Northwest Territories Town Unions Seek Arbitration
The unions collectively representing more than thirty employees of Hay River, a town in the Northwest Territories in Canada, have officially requested an arbitration process to settle ongoing employment disputes with the town. The request follows weeks of strikes and voluntary negotiations between the town and the employees. The old labor agreement expired in December 2013, and new contract talks began in August 2014.
Talks have been ongoing for more than ten weeks between the various unions and the town, but recently broke down completely, ending in stalemate. The unions responded to the lack of movement with an official request for an alternative dispute resolution (ADR) process, specifically arbitration.

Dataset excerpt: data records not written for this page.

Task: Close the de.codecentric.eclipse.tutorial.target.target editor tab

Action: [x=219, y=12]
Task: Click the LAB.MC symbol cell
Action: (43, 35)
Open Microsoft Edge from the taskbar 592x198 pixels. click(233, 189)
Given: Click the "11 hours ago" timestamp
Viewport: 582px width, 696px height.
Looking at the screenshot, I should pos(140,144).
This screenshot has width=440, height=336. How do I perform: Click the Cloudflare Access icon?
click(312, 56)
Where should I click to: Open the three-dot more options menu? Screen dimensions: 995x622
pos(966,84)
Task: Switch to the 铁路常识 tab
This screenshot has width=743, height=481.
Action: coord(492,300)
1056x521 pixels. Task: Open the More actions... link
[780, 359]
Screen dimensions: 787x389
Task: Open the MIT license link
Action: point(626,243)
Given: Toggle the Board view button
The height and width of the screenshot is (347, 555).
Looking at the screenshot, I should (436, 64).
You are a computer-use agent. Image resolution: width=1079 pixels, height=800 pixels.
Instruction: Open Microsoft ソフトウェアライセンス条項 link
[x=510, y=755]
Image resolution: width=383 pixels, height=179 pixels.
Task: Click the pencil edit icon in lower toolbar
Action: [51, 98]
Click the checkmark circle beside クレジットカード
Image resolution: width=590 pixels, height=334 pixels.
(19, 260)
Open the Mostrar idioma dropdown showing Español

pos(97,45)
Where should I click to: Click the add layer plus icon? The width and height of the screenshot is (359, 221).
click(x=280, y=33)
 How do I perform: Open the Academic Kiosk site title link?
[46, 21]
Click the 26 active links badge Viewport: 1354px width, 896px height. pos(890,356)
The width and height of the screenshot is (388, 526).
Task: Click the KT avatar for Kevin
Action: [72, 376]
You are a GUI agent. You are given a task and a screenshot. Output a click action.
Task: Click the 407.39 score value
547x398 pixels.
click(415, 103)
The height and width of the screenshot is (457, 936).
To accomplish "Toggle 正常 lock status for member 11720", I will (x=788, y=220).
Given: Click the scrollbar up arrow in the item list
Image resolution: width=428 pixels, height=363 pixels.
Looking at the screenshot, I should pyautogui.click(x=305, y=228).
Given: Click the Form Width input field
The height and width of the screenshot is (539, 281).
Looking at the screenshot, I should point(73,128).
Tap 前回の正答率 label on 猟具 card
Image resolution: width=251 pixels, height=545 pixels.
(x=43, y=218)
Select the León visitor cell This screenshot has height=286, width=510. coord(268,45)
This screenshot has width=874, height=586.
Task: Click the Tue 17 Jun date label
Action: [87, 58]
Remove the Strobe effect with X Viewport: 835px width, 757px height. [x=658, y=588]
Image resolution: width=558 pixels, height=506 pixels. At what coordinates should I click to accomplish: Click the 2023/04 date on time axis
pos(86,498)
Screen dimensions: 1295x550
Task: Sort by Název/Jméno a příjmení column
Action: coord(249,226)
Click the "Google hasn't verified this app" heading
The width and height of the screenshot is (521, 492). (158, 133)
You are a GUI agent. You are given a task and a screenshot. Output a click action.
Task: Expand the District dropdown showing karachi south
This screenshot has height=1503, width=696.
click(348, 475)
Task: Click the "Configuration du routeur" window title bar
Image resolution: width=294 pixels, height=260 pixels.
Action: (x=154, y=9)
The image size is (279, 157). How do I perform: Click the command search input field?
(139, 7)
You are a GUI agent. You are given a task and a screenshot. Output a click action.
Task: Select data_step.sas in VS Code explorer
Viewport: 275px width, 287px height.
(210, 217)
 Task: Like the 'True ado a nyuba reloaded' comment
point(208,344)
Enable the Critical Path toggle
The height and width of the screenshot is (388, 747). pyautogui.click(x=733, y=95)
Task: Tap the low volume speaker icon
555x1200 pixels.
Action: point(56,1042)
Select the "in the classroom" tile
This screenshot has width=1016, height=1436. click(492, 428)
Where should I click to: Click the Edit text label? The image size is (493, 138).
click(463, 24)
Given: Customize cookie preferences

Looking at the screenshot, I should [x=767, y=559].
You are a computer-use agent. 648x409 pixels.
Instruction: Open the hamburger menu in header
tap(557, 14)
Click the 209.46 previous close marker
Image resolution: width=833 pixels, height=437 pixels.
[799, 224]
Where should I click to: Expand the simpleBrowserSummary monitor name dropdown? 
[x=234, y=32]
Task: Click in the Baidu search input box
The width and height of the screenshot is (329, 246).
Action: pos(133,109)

The conflict between city workers and the city is over wages. Negotiations for pay raises had begun months ago, but hit a wall when the town and the workers, represented jointly by PSAC North and the Union of Northern Workers (UNW), could not make their numbers line up.
The Hay River Town Council offered union workers a 1% annual wage increase over three years. The unions wanted 2.5% in the first year and 2.25% in years two and three, which they claim keeps pace with the rising cost of living. The union went on to describe the difference between the two salary plans as amounting to a cup of coffee a day. Workers had decided to strike earlier, but Canadian law requires at least 72 hours notice, pushing the strike action back a few days. The workers officially went on strike on January 12.
Hay River had identified necessary employees for providing basic services and claims that all essential services are being provided.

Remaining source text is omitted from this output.